Objectives Severe obesity (SO) prevalence varies between reference curve-based definitions (WHO: ≥99th percentile, Centers for Disease Control and Prevention (CDC): >1.2×95th percentile). Whether SO definitions differentially predict cardiometabolic disease risk is critical for proper clinical care and management but is unknown.

Design Prospective cohort study

Setting SO definitions were applied at baseline (2005–2008, Mage=9.6 years, n=548), and outcomes (fasting lipids, glucose, homoeostatic model assessment (HOMA-IR) and blood pressure) were assessed at first follow-up (F1: 2008–2011, Mage=11.6 years) and second follow-up (2015–2017, Mage=16.8 years) of the Quebec Adipose and Lifestyle Investigation in Youth cohort in Montreal, Quebec.

Participants Respondents were youth who had at least one biological parent with obesity.

Primary outcome measures Unfavourable cardiometabolic levels of fasting blood glucose (≥6.1 mmol/L), insulin resistance (HOMA-IR index ≥2.0), high-density lipoprotein <1.03 mmol/L, low-density lipoprotein ≥2.6 mmol/L and triglycerides >1.24 mmol/L. Unfavourable blood pressure was defined as ≥90th percentile for age-adjusted, sex-adjusted and height-adjusted systolic or diastolic blood pressure.

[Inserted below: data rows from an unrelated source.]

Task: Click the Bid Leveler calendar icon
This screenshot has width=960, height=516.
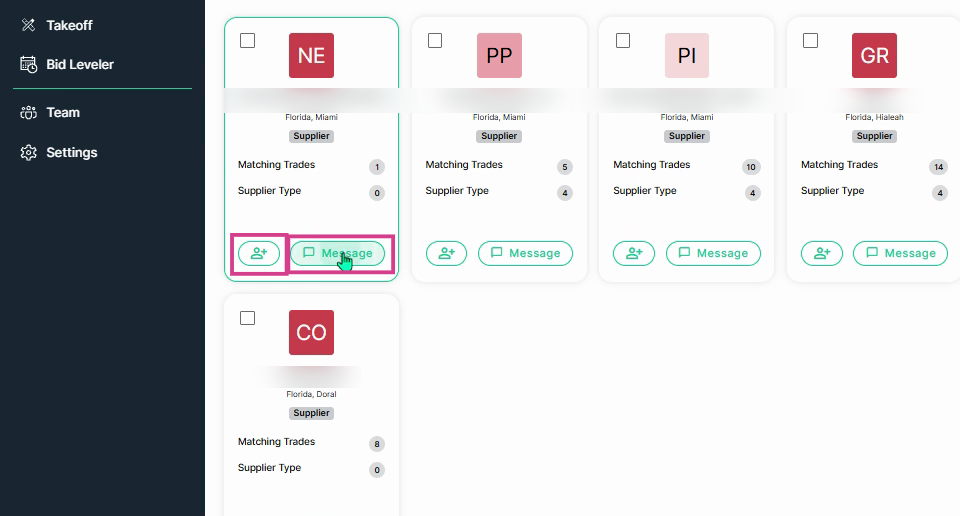Action: coord(28,64)
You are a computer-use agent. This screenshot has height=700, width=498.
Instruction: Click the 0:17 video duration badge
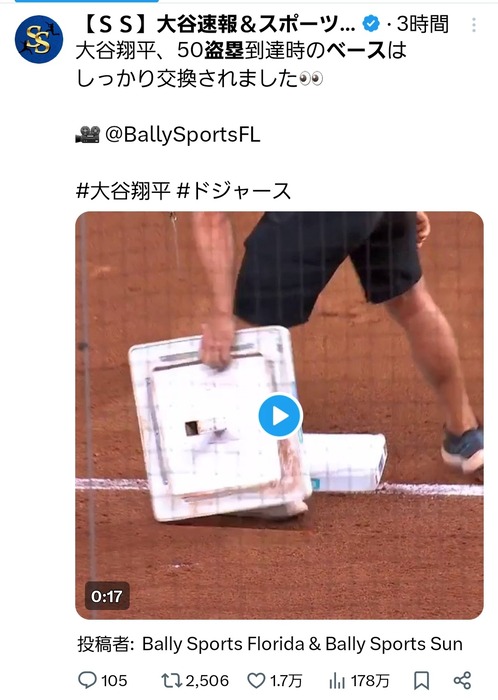(107, 596)

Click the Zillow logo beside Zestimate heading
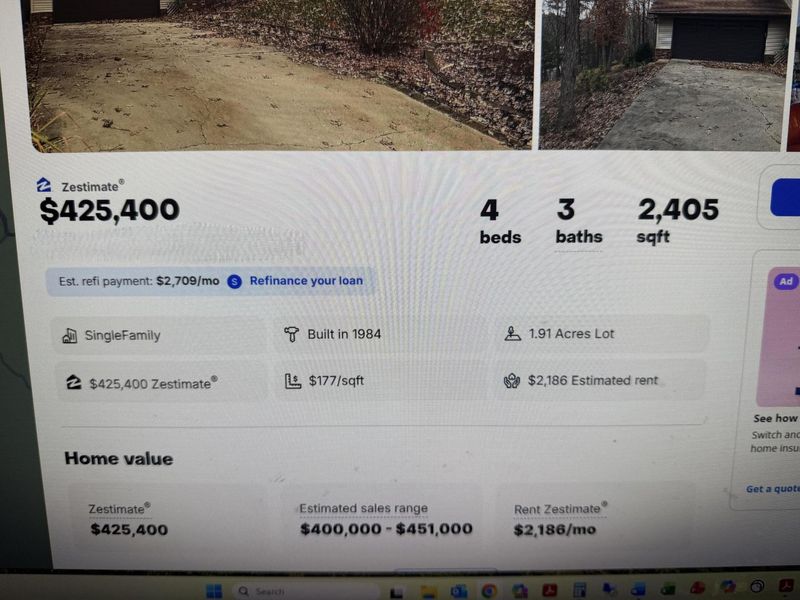pos(44,185)
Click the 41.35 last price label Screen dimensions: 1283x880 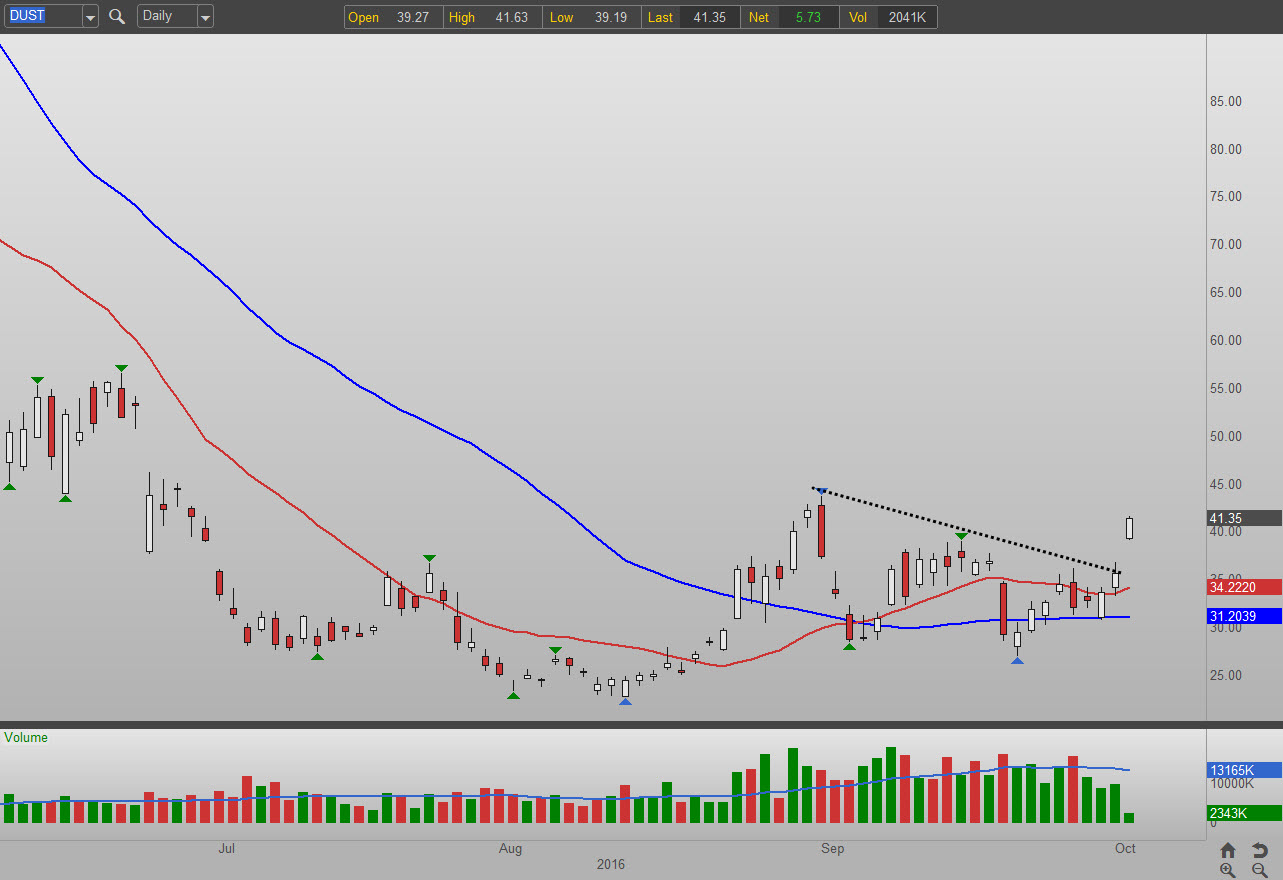1244,518
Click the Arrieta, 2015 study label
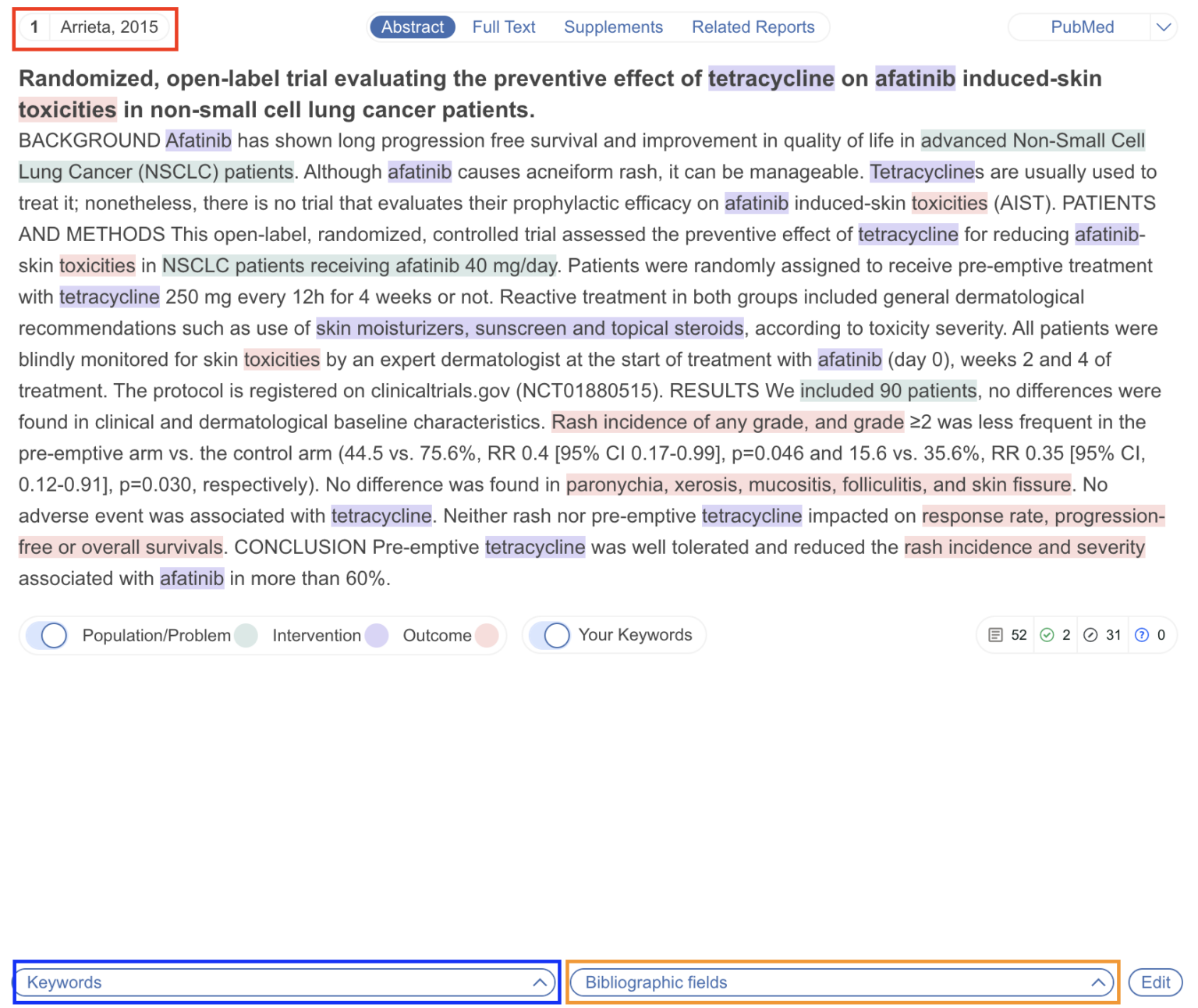 [x=110, y=27]
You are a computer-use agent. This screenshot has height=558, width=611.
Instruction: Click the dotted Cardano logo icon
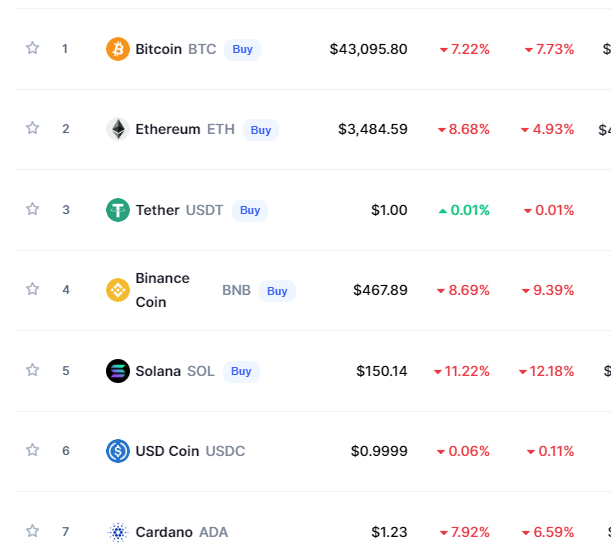tap(118, 532)

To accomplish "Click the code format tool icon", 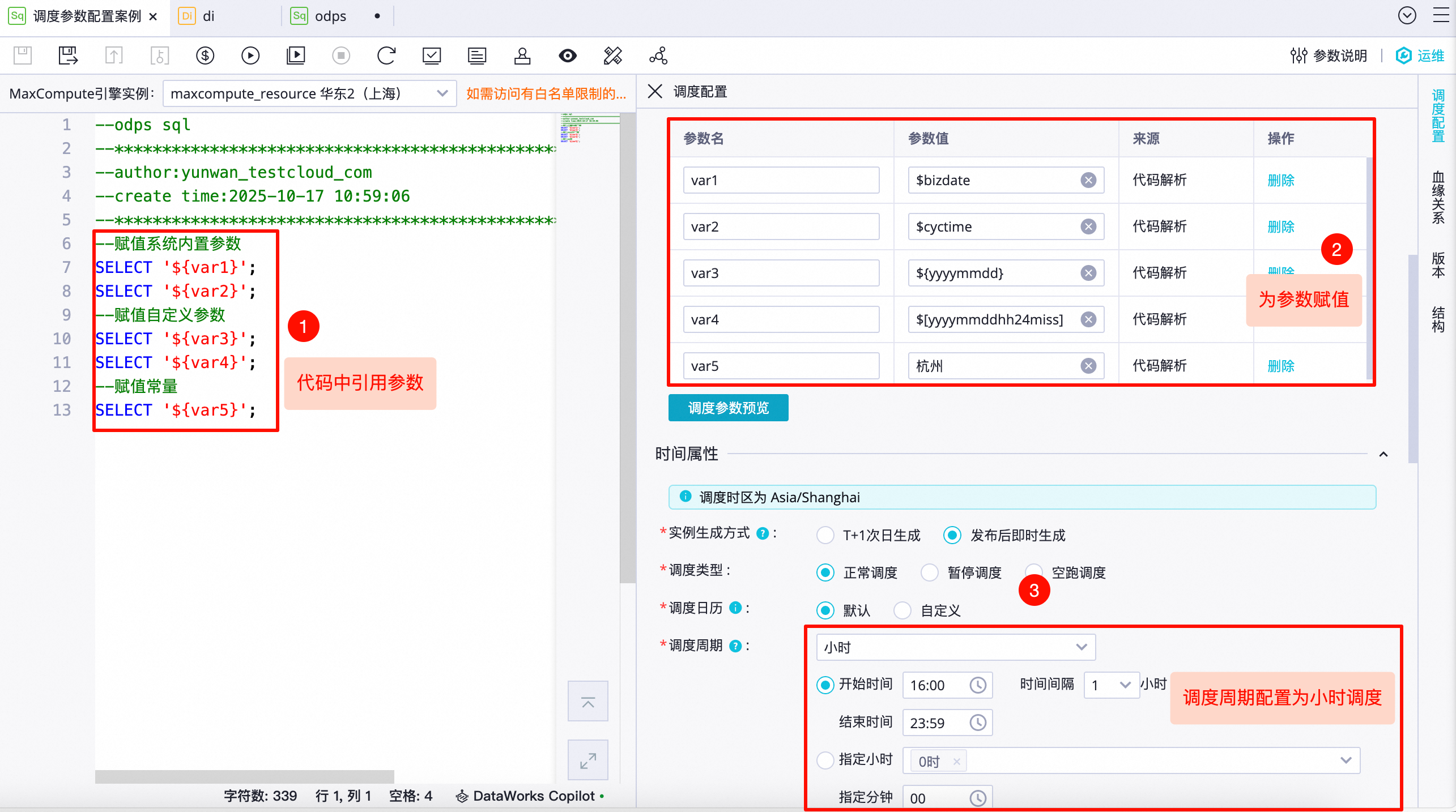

Analysis Area under the receiver operating characteristic curve (AUC) and McFadden psuedo R2 for predicting F1 or F2 unfavourable cardiometabolic levels from baseline SO definitions were calculated. Agreement was assessed with kappas.

Results Baseline SO prevalence differed (WHO: 18%, CDC: 6.7%). AUCs ranged from 0.52 to 0.77, with fair agreement (kappa=37%–55%). WHO-SO AUCs for detecting unfavourable HOMA-IR (AUC>0.67) and high-density lipoprotein (AUC>0.59) at F1 were statistically superior than CDC-SO (AUC>0.59 and 0.53, respectively; p<0.05). Only HOMA-IR and the presence of more than three risk factors had acceptable model fit. WHO-SO was not more predictive than WHO-obesity, but CDC-SO was statistically inferior to CDC-obesity.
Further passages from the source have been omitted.